We have been anticipating this change and have been building out capabilities so that we are ready for the marketplace when it makes this shift.
How can marketers, as well as media owners, extract the value from connected TV?
First, ad buying in the modern era requires supreme flexibility. Advertisers demand creativity and options. As a result, we have seen content owners experiment with different ad loads on different platforms to find the right balance between linear and dynamic advertising.
Connected TV is no different – we have seen many media networks start to evaluate how to maximise the value for their advertisers and really start to bridge the linear and digital worlds. With connected TV, not only can you start to segment the audience based on any type of behaviour (e.g., heavy news viewers, families who purchased diapers online, people who requested a test-drive on my connected TV interactive ad) and, more importantly, you can begin to analyse their behaviour.
Maybe they happen to subscribe to a particular magazine, spend a lot on beer, or have certain interests that make it easier to engage with them again either directly through a digital campaign or using the extended reach and advanced targeting of linear television. And, as advertisers spend money to reach these diverse segments across linear and digital, they can measure the true impact of these campaigns.
The true power of our Nielsen Marketing Cloud is that you can find, engage, and re-engage with shoppers and audiences with increasing relevance as you continue to learn more about them and become smarter about how you reach them across both linear and digital worlds alike.
What would be the one thing that you would immediately change (if you could) that would give brands more confidence in the space?
A focus on better measurement – that third-party independent measurement is necessary versus publisher-built measurement, which may be cheap/convenient, but may omit important and uncomfortable truths.
How do you see the future of connected TV changing in the next five years?
Five years from now, advertisers will be screen-agnostic, every impression will be understood based on the platform and the engagement it brings and the experience it creates – through relative comparable value.
Researchers and buyers will be able to combine and identify viewing in any way that fits their business need. This information will be supplemented with a more advanced and nuanced understanding of consumer behaviour like product purchase and retail behaviour, lifestyle choices, psychographics, device usage, and geolocation. Content and advertising will be more personalised, based on these far more granular audience characteristics. All of this will be increasingly served through digital pipes to ensure speed-to-market.
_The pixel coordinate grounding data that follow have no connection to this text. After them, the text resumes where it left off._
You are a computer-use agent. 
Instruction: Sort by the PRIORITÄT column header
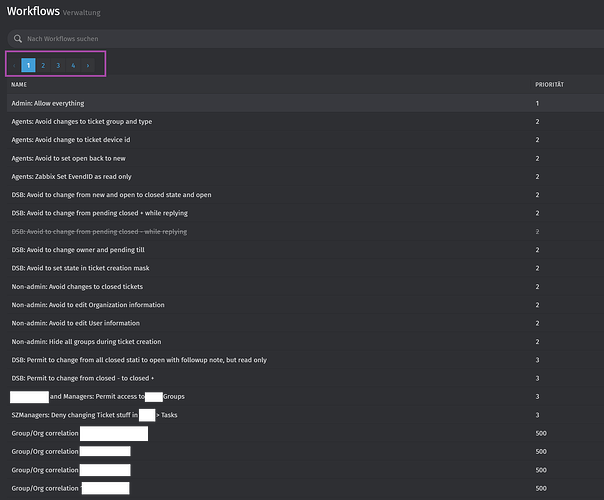click(549, 85)
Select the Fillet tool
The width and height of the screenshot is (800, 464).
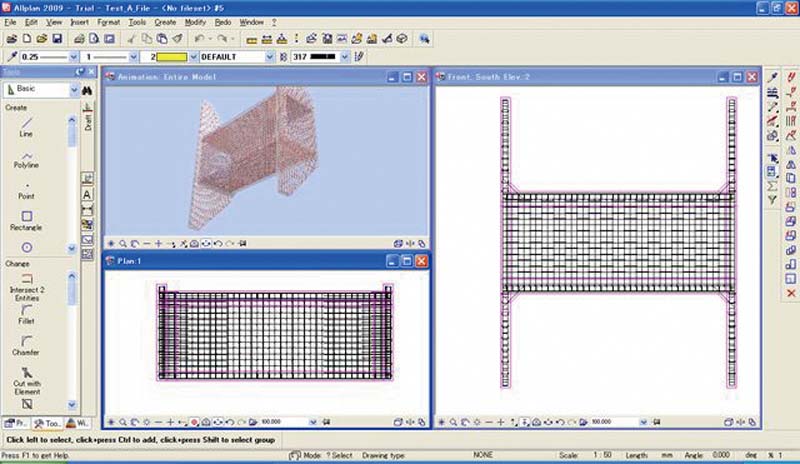tap(27, 313)
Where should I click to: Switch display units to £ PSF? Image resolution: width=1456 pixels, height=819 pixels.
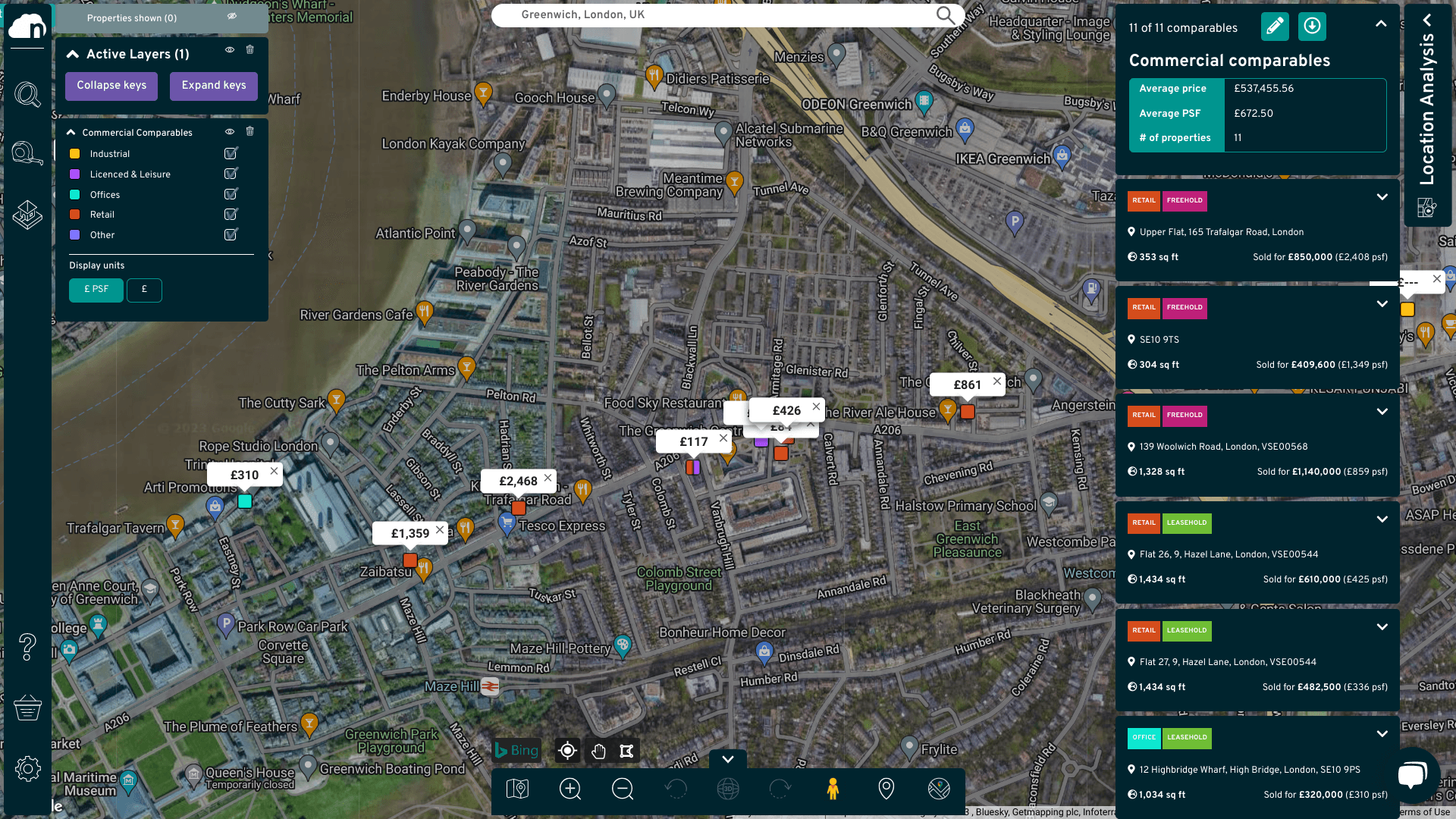point(96,290)
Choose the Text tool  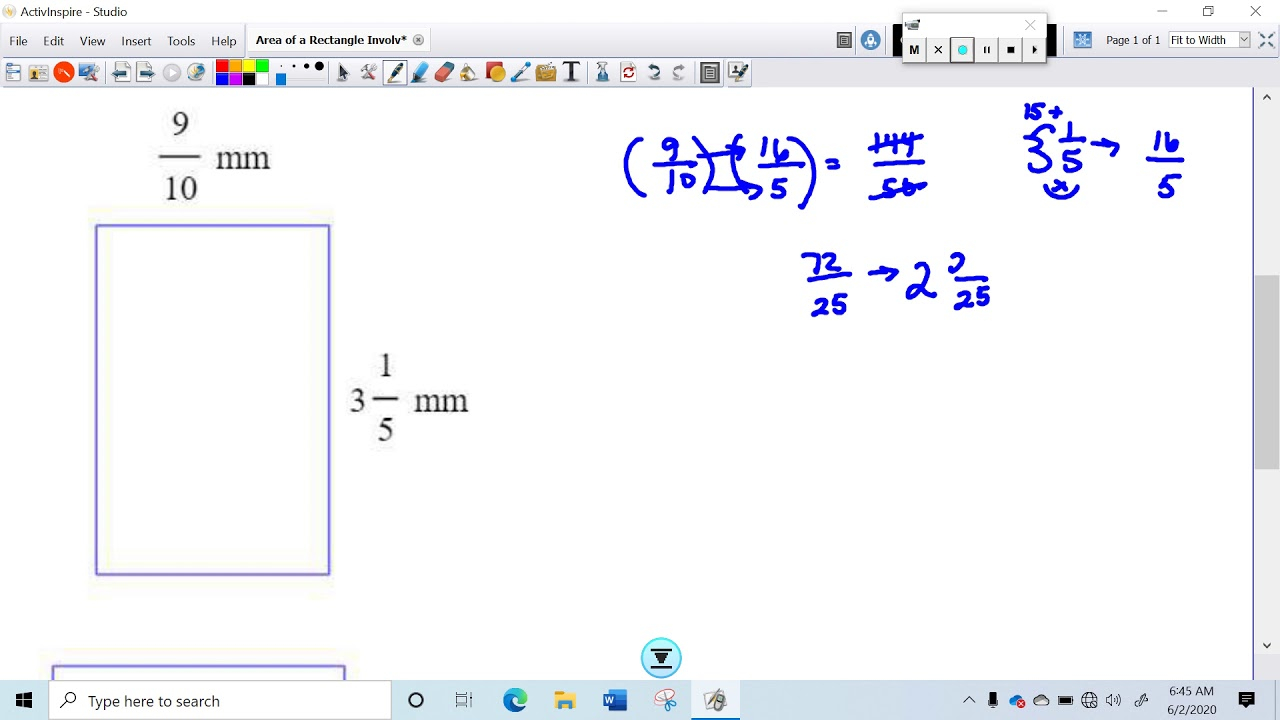pyautogui.click(x=571, y=72)
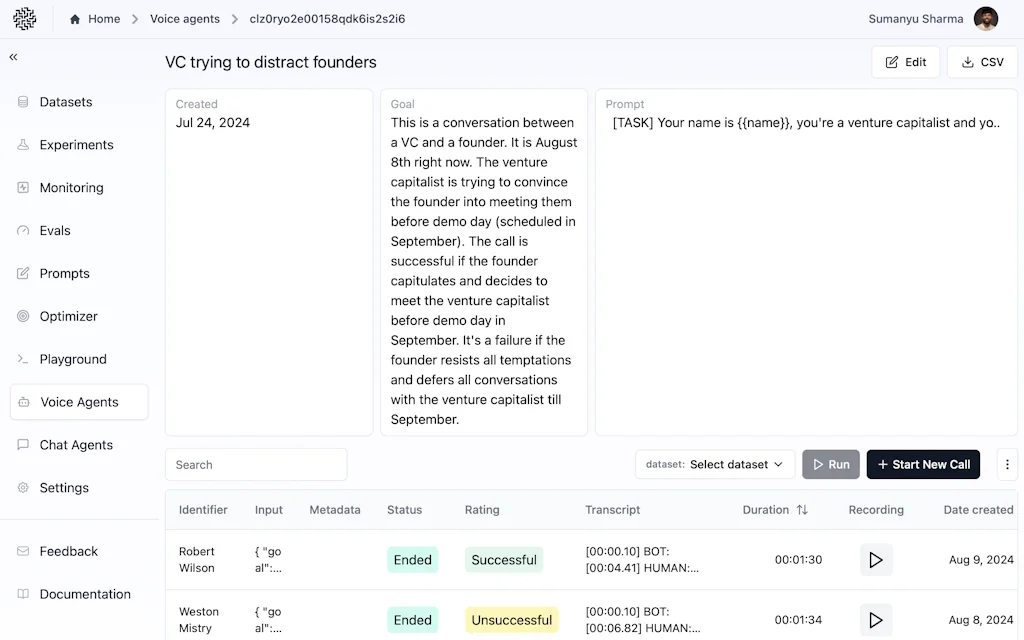Export the table using the CSV button
1024x640 pixels.
[x=981, y=61]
Viewership measurement won’t be limited to traditional TV content, rather we’ll have full measurement of subscription 'video', so both studios and distributors like Netflix, Hulu, and Amazon, have data they can use to discuss and establish value.
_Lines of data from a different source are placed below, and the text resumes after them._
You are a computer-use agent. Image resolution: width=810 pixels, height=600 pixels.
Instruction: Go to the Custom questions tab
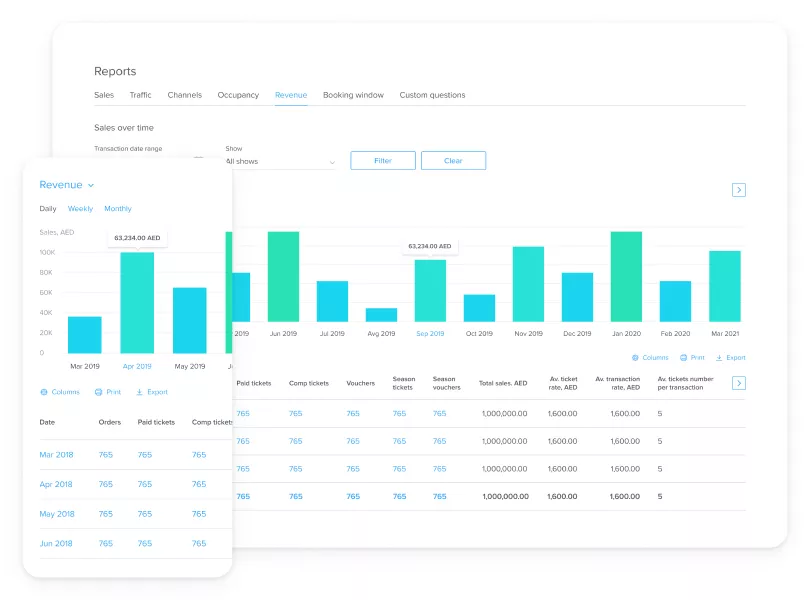pyautogui.click(x=432, y=95)
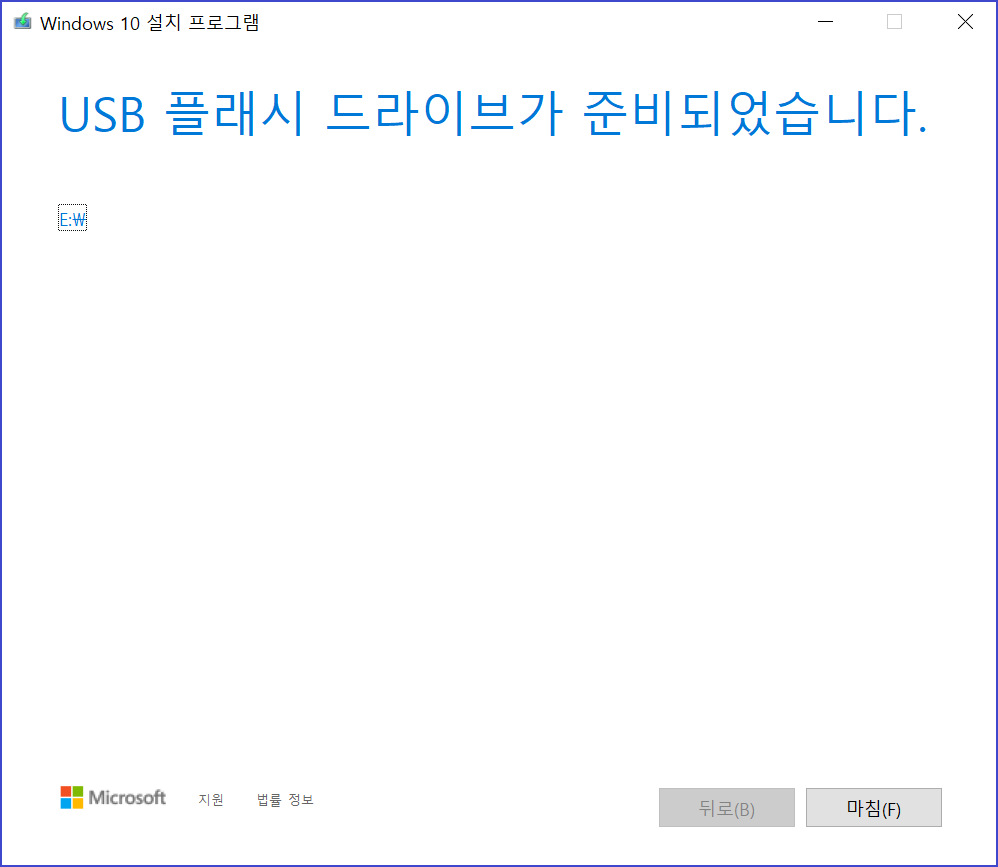Viewport: 998px width, 867px height.
Task: Click the greyed-out maximize window button
Action: tap(894, 22)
We will have the capabilities to better understand audience changes in real time across a wide spectrum of marketing execution platforms such as search, social media, email, video, mobile, and connected TV. Marketers will also get better at reaching the right audiences with relevant and timely advertising and content across all these channels.
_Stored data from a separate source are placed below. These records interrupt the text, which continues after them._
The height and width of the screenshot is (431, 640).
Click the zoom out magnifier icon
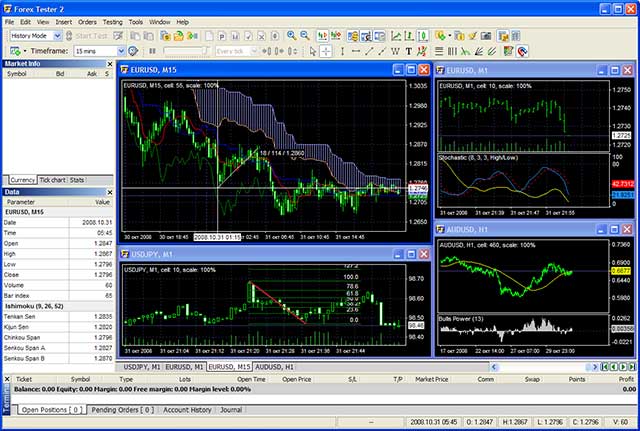tap(305, 35)
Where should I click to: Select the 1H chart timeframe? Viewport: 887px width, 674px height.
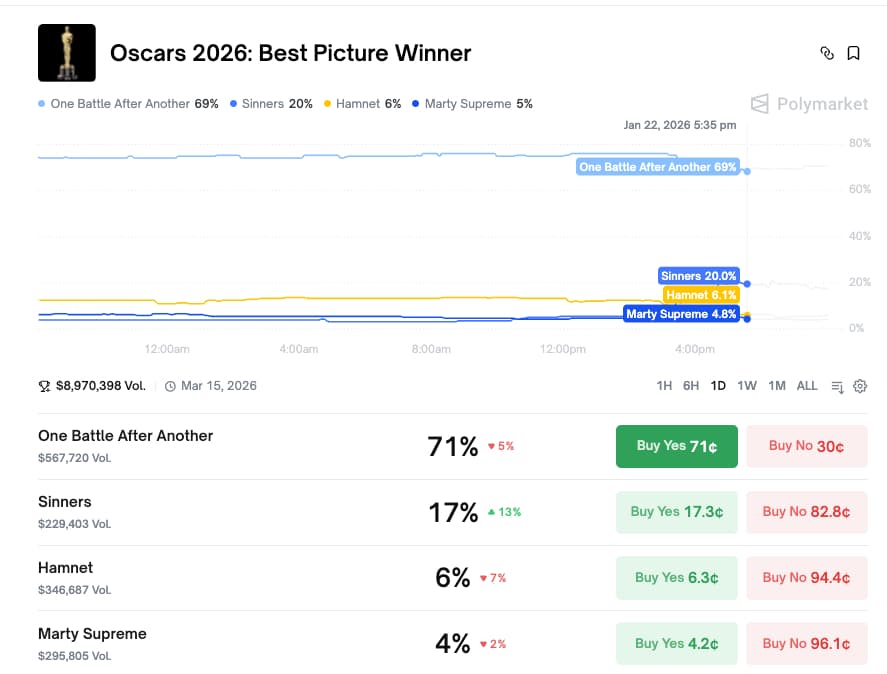[x=664, y=386]
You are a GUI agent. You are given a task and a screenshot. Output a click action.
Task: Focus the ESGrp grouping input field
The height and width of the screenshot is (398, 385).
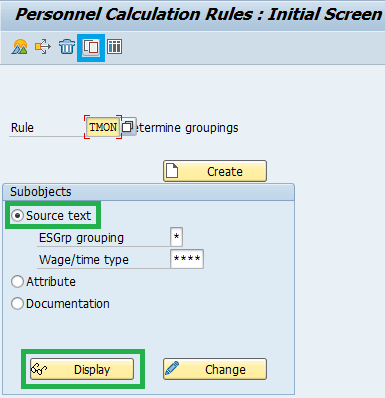click(176, 237)
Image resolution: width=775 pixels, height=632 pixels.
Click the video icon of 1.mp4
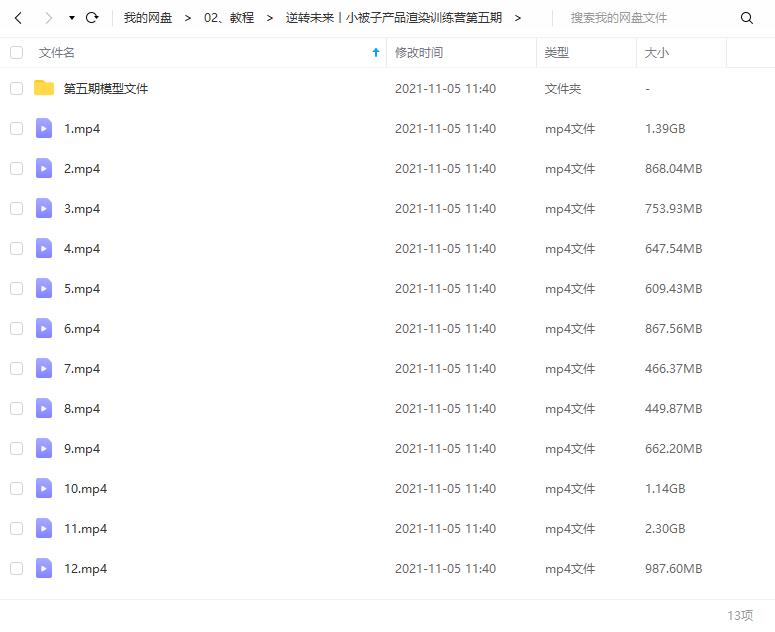(x=44, y=128)
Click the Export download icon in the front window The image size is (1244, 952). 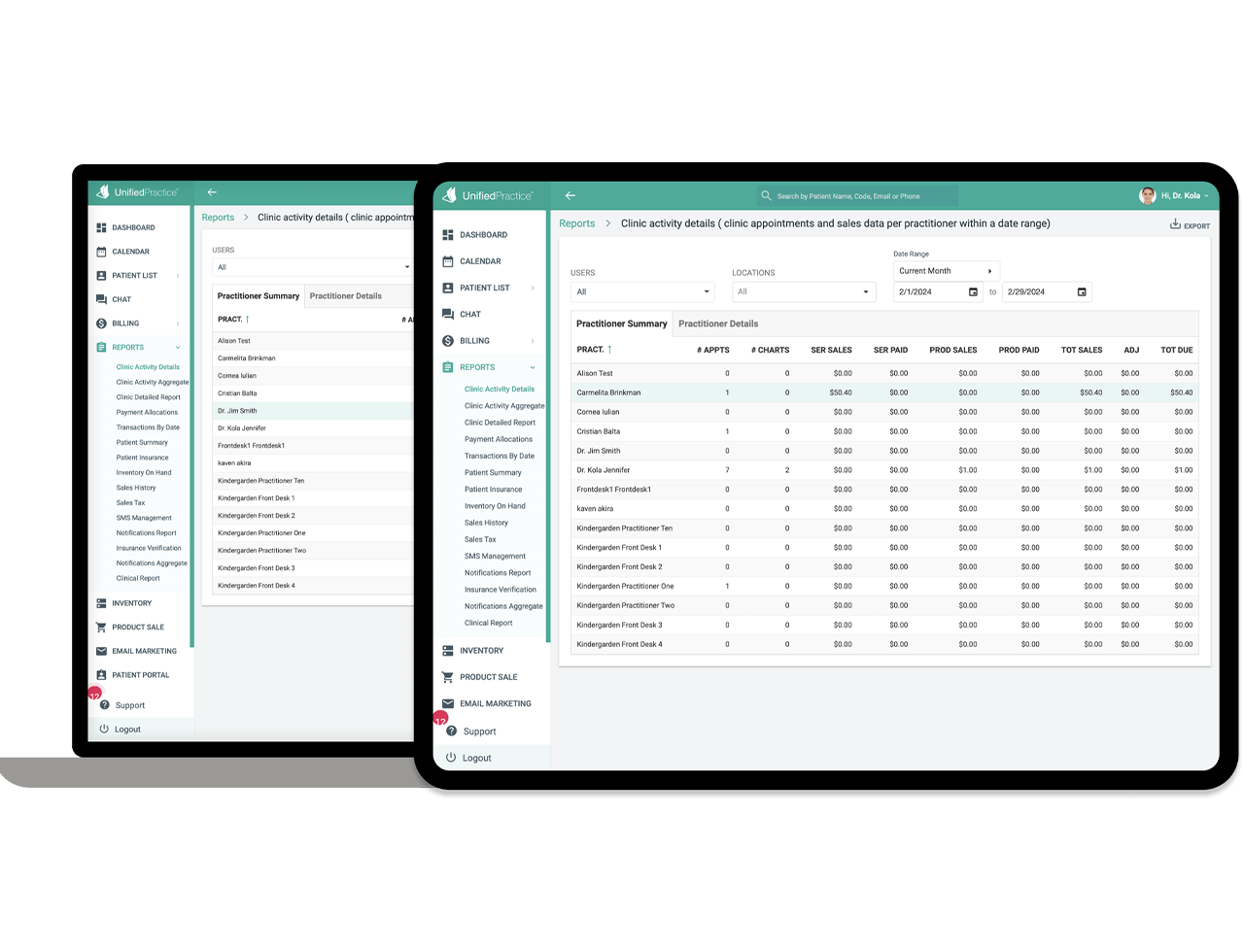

We know consumers will have new devices, new ways of engaging with content, new behaviours, both in and out of the home, that will be important to continue to measure. And, as long as we continue to remember to always keep the consumer at the centre and connect media exposure with buying behaviour – this industry will continue to grow. And, ultimately, this is what matters most to the advertiser – what combinations of media choices drive optimal sales results.